If the user enters it, when the machine goes to another user later on when that person leaves, then no-one knows the password. The user forgets the password (long and non obvious), then you are screwed when you have a whining user saying "but I need that data, can't you do anything"

"

there is such a thing called agent recover. It a nifty little thing. it allows you to export the ad min certificate. Now if you forget the password on an Efs in windows you can get into to it. I used this when I worked at a bank. The key is to limit who has access the agent recovery.

This sounds like an opportunity crime and it seems to have been announced a few days after the loss.

I thought the standard procedured after nicking a laptop was to clean it quicksmart so that it wasn't clearly not yours? And even if the thief didn't clean it I'd guess he offlloaded it PDQ to someone who did.

I'd also expect MoD to only issue laptops with encryption as standard. However, is there not a 'Recruitment Agency' or something which while it belongs to MoD may be on a longer leash.

Incidentally the Naval Disciplie Act ended a year or two back with the introduction of a joint service discipline act. That said I'm of the view that people who leave laptops visible in unattended cars are adverts for introducing penal battalions for mine clearing duties in Afghanistan.

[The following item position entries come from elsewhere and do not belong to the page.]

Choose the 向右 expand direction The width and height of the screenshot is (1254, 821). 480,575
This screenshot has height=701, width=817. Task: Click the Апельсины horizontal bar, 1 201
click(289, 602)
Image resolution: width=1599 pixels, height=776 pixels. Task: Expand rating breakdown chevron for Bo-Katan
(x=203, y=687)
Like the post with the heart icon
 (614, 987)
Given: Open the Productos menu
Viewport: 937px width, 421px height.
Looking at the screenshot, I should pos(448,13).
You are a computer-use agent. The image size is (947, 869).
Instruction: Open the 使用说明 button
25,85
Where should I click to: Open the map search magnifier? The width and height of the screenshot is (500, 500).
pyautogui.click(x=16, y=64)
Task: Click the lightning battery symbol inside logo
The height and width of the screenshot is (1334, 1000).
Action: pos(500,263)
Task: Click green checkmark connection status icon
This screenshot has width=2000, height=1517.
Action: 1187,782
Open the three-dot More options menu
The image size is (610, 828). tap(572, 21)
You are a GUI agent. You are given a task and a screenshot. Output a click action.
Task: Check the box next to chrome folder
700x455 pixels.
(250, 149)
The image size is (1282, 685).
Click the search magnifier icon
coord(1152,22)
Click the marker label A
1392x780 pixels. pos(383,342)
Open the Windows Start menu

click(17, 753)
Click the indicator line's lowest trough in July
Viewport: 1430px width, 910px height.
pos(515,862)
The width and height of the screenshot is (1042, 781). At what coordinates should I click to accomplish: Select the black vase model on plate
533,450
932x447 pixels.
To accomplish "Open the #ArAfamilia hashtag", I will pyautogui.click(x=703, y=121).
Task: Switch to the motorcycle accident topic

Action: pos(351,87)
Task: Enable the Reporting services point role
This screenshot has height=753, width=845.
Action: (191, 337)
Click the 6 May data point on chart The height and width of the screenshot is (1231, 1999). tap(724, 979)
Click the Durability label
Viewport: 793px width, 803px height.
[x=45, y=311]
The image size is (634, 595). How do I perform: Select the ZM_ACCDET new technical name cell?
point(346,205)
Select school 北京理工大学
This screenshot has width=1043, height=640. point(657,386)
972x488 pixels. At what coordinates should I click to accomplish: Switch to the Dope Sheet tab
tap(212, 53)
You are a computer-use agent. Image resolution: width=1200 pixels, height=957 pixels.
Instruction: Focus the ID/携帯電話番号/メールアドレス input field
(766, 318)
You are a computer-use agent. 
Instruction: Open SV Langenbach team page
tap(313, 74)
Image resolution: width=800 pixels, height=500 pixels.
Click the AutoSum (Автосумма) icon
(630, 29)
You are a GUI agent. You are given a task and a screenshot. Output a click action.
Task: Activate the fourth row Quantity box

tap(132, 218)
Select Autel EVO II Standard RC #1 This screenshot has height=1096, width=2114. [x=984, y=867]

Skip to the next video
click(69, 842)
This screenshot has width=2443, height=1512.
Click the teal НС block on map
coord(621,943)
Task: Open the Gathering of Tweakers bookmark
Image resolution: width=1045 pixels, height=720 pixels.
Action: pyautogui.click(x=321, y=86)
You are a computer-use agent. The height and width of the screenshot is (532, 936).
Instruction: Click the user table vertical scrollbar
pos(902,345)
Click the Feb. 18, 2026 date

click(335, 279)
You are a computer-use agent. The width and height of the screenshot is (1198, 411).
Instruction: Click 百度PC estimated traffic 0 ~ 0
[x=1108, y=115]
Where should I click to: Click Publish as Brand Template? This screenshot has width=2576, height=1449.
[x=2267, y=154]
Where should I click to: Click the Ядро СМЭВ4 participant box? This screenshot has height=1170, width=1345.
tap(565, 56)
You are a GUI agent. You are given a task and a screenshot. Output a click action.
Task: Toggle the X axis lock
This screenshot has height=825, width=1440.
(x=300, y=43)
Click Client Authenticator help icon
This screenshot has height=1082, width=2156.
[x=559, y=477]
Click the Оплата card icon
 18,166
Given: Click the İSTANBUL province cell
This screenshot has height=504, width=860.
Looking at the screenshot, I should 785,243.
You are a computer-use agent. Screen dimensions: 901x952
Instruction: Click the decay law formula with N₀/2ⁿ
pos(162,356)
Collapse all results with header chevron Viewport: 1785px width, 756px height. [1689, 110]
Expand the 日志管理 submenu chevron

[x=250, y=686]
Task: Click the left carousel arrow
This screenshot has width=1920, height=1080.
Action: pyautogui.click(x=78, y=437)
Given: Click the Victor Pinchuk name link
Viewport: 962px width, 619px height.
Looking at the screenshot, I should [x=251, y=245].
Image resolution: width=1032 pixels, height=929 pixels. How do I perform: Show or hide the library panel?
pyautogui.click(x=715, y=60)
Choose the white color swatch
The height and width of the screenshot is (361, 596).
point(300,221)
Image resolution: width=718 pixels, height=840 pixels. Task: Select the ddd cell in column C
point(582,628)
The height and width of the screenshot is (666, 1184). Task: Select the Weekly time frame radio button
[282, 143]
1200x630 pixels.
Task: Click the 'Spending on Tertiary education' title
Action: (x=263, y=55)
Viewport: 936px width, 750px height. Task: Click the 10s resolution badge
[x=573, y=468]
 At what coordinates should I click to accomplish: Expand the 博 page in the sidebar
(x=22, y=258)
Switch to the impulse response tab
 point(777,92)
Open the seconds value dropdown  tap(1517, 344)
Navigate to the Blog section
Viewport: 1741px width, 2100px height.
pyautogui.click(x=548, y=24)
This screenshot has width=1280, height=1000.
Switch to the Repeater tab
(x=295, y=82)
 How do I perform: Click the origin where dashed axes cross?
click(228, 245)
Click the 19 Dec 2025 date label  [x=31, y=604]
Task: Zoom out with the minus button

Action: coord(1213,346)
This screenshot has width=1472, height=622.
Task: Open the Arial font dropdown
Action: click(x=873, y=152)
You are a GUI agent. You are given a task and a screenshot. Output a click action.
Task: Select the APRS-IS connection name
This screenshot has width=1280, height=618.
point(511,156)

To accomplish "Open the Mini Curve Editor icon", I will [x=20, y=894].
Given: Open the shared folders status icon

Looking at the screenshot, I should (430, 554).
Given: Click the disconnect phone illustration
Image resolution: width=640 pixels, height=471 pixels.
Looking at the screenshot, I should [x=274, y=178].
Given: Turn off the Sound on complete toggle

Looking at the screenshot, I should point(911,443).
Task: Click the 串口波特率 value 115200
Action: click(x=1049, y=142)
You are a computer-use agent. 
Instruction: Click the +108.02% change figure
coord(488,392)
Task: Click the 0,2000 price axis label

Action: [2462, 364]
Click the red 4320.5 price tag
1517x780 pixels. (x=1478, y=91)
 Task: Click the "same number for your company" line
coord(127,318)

"there is such a thing called agent recover. It a nifty little thing. it allows you to export the ad min certificate. Now if you forget the password on an Efs in windows you can get into to it. I used this when I worked at a bank. The key is to limit who has access the agent recovery."

So did I, but this lot are talking of non EFS encryption, etc, etc, which is easy to talk about, but not so easy to do across an enterprise. Couple that with who has access to agent recovery, a few people only being able to support encryption problems over a country wide enterprise. People will copy things onto USB keys to make it easy for themselves.

Most banks outsource these days, so a group of underpaid disgruntled temps (sorry, "contractors") have the keys to the castle.

'I thought the standard procedured after nicking a laptop was to clean it quicksmart so that it wasn't clearly not yours? And even if the thief didn't clean it I'd guess he offlloaded it PDQ to someone who did'

Lets hope that's the case, but with all the recent publicity on the value of data that's being exposed, just some of these thieves are going to start to realise they have something rather more valuable than a bent laptop to sell....

If you're handling laptops they should be backed up (centrally) so that the *minimal* data that only exists in accessible form on the laptop is recoverable if access is no longer possible (through loss of the hardware or of the password).

Those 600000 records should have been entered/transferred into a central recruitment/personnel database for sanity's sake.

...would stop with all this 'me too!'-ism. data loss is like that little dog Pariscarries around in her bag; everybody's gotta have one.

Like many here, I too have worked in government IT projects. Those who have will know the pain, a minute in the real world IT is equivalent to about 6 weeks in government IT. If they started looking at better encryption now, they might have a project off and running by about 2050 and then it will run by some third-party contractor and a millions miles away from the original project terms of reference!